# TEXT SEGMENT
Well lookee here. The Torygraph have finally caught up with reality. Finally they are accepting what I have been posting about for a couple of years – we are being pushed as a nation in to indebtedness deliberately.
The “UK For Sale” notices will be going up soon. Tantalising, will it be before or after the election?
It would help if you posted the bloody link hux!
Whoops 😀
https://www.telegraph.co.uk/news/2024/03/22/the-bank-of-england-is-pushing-britain-into-bankruptcy/
More accurate climate predictions from “experts”, Radio Times 1974, The Ice Age Cometh
🤔 : LockdownSceptics (reddit.com)
Francis Hoar, the anti-lockdown barrister, wrote a great paper a few years ago which used to be available in PDF but I can no longer find. It can be read in full here: In Protection of Freedom of Speech, a legal analysis by Francis Hoar. – Workers of England Union It touches on protections for employees and also online censorship. Worth reading in full. Specifically regarding online censorship it proposes this: “Thus, this Report proposes that websites that host organic material should have a legal obligation to retain all content unless they consider, on investigation, that a statement contravenes either the criminal or the civil law.” – pages from 38 onwards go into more detail.
Interesting article. A few points.
Firstly, platforms already restrict content in certain regions/countries, and have done for years. Things that are banned in, say, India are still shown in the US and other countries. It’s still possible for X/Twitter to show content in the US that it doesn’t show in the EU. Whether they will actually do that in the case of this kind of content is another matter, but technically they could and currently do so for some content, I believe.
Secondly, and I think more importantly, there are right-wing/libertarian moves afoot to apply some form of “public accommodation” law to bear on social media platforms in the US, if they take a monopolistic or quasi-monopolistic form. This would essentially bar platforms from censoring on the basis of content (see Thomas’ concurrence in Biden v Knight, and I’d also refer you to the Journal of Free Speech Law vol 1, issue 1 passim, and Principles for a Free Society by Richard A. Epstein). That’s the current avenue being explored to deal with these issues, and I think you’d be better off looking in that direction.
Thirdly, you argue for the US Congress to pass a novel law criminalising US companies that “collaborate” with foreign governments to restrict the speech of US citizens. This raises interesting constitutional questions, and arguably such a law could (ironically) be unconstitutional under the First Amendment. While Congress can sanction companies because of their activities in foreign markets for a variety of reasons, a company’s speech rights (which includes what to edit/censor inside the US and in other territories based on what other governments require) may trump all of that (this current complaint in DC District Court argues as much, albeit from a different perspective).
Personally, I don’t see how such a law would work, because ultimately you’d be trying to compel speech from companies, i.e. forcing them to publish speech in foreign countries when they may not want to (and the govt currently can’t do this inside the US because of s.230 of the Communications Decency Act 1996 and current case law, although a close reading of s.230 might suggest otherwise, as Trump argued). This is fundamentally different from telling a company they can’t trade in a sanctioned country. I think it might very well be possible (and there’s presumably case law on this) to sanction a US company for publishing any content, regardless of the type of content, in a designated foreign country; but we are not talking about content-neutral restrictions (which allow for “time, manner and place” restrictions on speech, e.g. prohibiting a loudspeaker at 3am in the town square), so the full 1A comes into play. I’d like to hear an analysis of all this from a US legal scholar!

# ACTIVITIES
**a.** Output everything in the comment thread from "Well lookee here." down to "after the election?", copied word for word.
**b.** Answer these questions using the comment thread:
(i) Which 1974 publication and headline are cited for climate predictions?
(ii) Under the proposal quoted from the Francis Hoar report, when may websites that host organic material decline to retain content?
(iii) Which provision is named as preventing the government from compelling speech inside the US?
**c.** Decide whether each statement agrees with the comment thread, and give yes or no with the deciding words quoted from it:
(i) The Francis Hoar paper can still be found as a PDF.
(ii) Platforms have restricted content in certain regions for years.
(iii) The example of a "time, manner and place" restriction involves a loudspeaker at noon.
Use only the comment thread above when answering.

(Stored data entries)

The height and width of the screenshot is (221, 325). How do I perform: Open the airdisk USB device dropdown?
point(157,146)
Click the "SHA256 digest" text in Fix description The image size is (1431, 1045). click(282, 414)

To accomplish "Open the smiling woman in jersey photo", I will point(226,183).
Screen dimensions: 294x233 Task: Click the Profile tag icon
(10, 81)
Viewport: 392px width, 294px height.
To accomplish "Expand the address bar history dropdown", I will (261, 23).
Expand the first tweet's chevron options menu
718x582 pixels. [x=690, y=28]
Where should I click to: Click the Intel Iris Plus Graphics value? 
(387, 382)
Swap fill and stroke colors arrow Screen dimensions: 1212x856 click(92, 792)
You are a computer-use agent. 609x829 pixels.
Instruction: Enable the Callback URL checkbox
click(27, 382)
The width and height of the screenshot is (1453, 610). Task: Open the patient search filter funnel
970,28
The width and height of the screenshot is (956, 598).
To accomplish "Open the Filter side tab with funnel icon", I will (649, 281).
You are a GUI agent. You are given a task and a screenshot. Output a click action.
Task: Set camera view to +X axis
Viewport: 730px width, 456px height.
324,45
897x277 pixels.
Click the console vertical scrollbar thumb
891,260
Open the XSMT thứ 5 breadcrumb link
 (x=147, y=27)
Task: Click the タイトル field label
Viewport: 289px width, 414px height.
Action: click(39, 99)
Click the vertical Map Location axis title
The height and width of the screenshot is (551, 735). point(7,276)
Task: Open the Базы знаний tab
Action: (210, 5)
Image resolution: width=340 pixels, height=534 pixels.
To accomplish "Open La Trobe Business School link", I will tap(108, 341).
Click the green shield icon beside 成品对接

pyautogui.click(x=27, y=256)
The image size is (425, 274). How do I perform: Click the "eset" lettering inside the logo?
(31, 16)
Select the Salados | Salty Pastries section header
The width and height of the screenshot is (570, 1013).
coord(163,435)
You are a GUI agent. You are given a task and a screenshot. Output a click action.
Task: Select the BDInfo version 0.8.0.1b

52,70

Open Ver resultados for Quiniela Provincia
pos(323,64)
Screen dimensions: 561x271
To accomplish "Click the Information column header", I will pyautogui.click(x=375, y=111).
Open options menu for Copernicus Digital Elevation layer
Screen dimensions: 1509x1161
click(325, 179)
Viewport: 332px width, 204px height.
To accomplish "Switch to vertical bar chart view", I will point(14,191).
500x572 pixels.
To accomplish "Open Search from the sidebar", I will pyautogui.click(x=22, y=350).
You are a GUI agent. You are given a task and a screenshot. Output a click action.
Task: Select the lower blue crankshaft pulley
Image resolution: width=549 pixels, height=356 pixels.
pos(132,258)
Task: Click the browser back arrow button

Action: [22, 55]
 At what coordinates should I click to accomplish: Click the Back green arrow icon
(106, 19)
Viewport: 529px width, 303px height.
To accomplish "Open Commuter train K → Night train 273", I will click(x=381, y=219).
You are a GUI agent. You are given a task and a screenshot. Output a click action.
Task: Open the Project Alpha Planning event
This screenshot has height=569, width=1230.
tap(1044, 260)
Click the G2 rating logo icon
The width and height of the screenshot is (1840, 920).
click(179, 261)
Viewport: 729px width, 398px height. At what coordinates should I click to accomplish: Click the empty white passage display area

# ANSWERS BY TASK
**a.**
Well lookee here. The Torygraph have finally caught up with reality. Finally they are accepting what I have been posting about for a couple of years – we are being pushed as a nation in to indebtedness deliberately.
The “UK For Sale” notices will be going up soon. Tantalising, will it be before or after the election?

**b.**
(i) Radio Times 1974, "The Ice Age Cometh".
(ii) When they consider, on investigation, that a statement contravenes either the criminal or the civil law.
(iii) Section 230 of the Communications Decency Act 1996.

**c.**
(i) No: "used to be available in PDF but I can no longer find."
(ii) Yes: "platforms already restrict content in certain regions/countries, and have done for years."
(iii) No: "prohibiting a loudspeaker at 3am in the town square"